* **Data provided**
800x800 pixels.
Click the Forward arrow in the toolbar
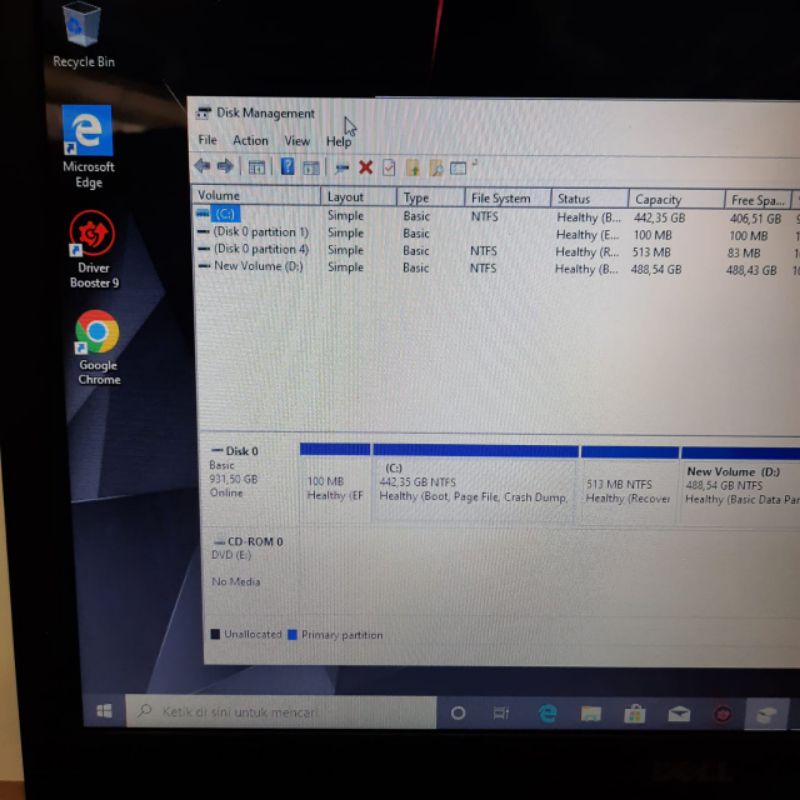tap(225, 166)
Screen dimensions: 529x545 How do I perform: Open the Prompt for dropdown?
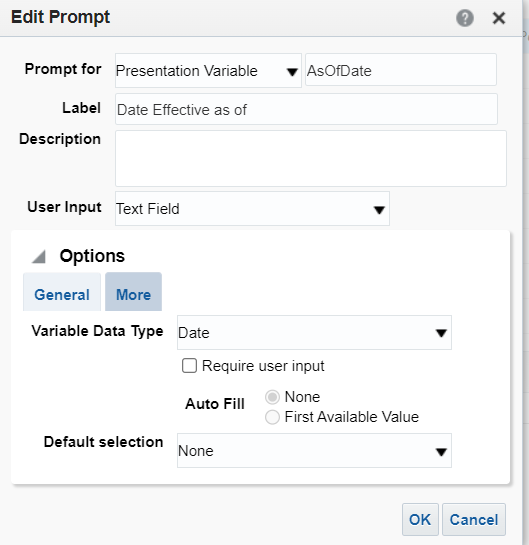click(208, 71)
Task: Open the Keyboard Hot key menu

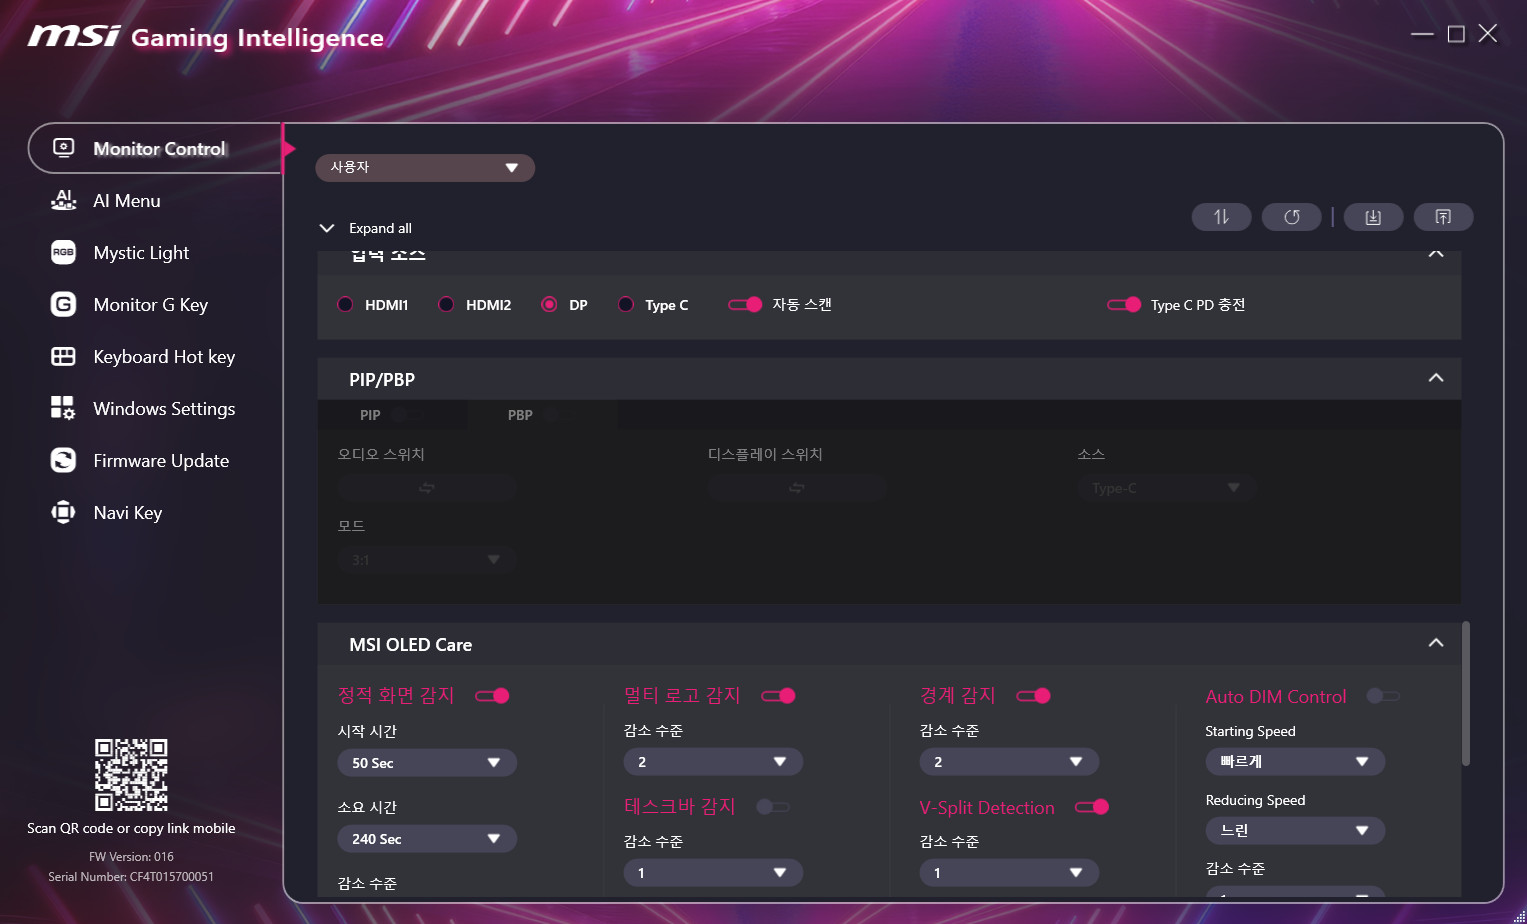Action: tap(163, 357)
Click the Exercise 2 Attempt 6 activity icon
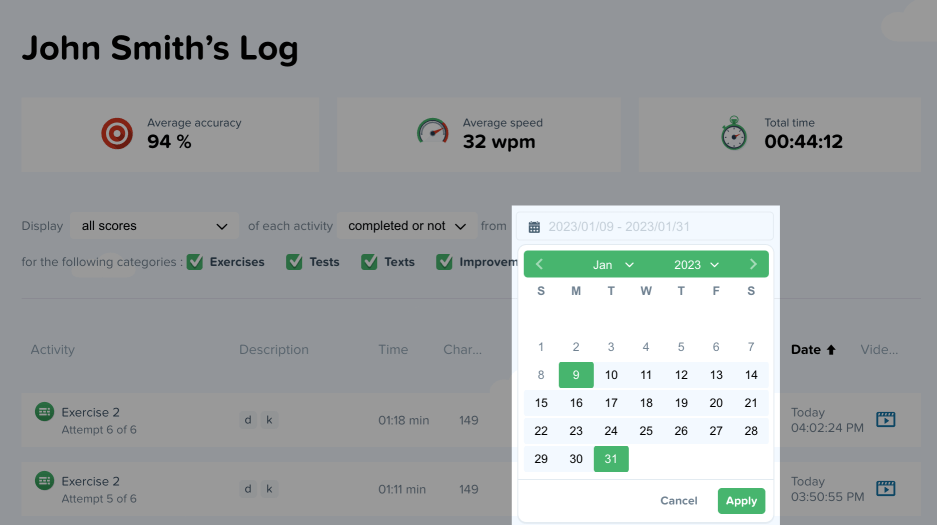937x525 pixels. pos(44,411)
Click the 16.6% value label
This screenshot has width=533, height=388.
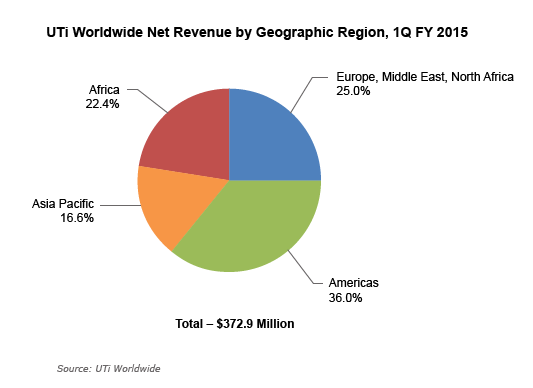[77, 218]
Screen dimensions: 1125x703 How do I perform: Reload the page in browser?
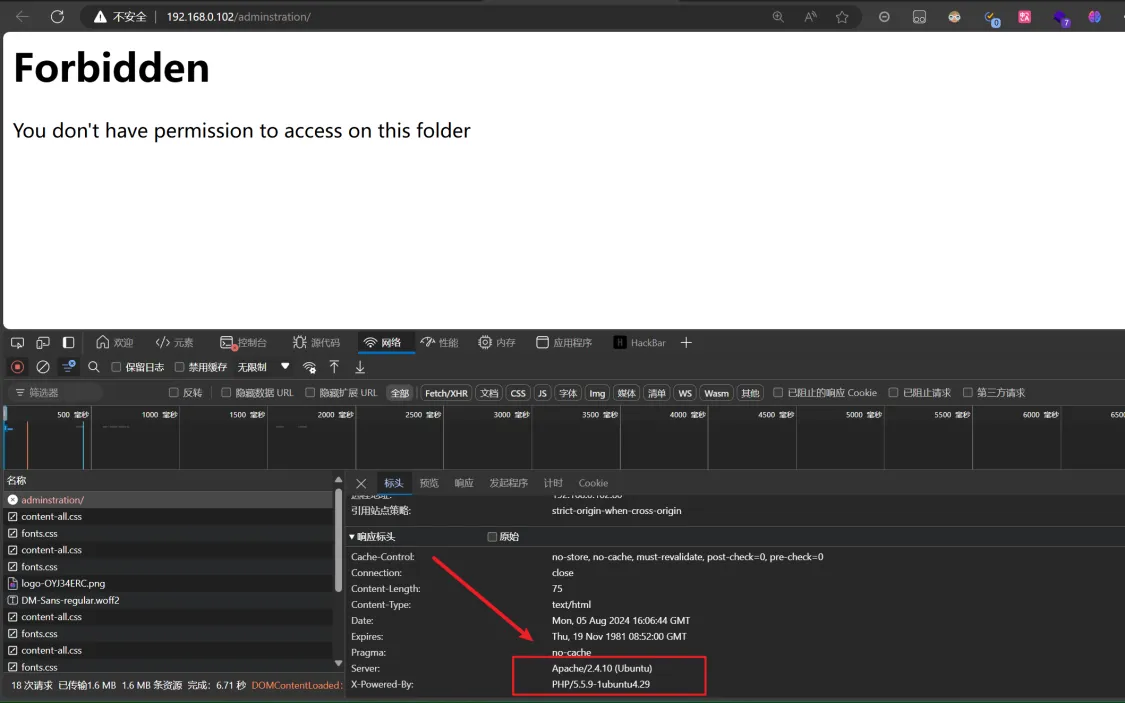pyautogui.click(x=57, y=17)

* **Work request**
The lines from the one containing "Task: Open the Keyboard Hot key menu" to the end of the material must be output exactly, both ends included; no picture may appear.

* **Answer to this problem**
Task: Open the Keyboard Hot key menu

Action: tap(163, 357)
Click the Exercise 2 Attempt 6 activity icon
937x525 pixels. pos(44,411)
Click the 16.6% value label
This screenshot has width=533, height=388.
[77, 218]
Screen dimensions: 1125x703 How do I perform: Reload the page in browser?
pyautogui.click(x=57, y=17)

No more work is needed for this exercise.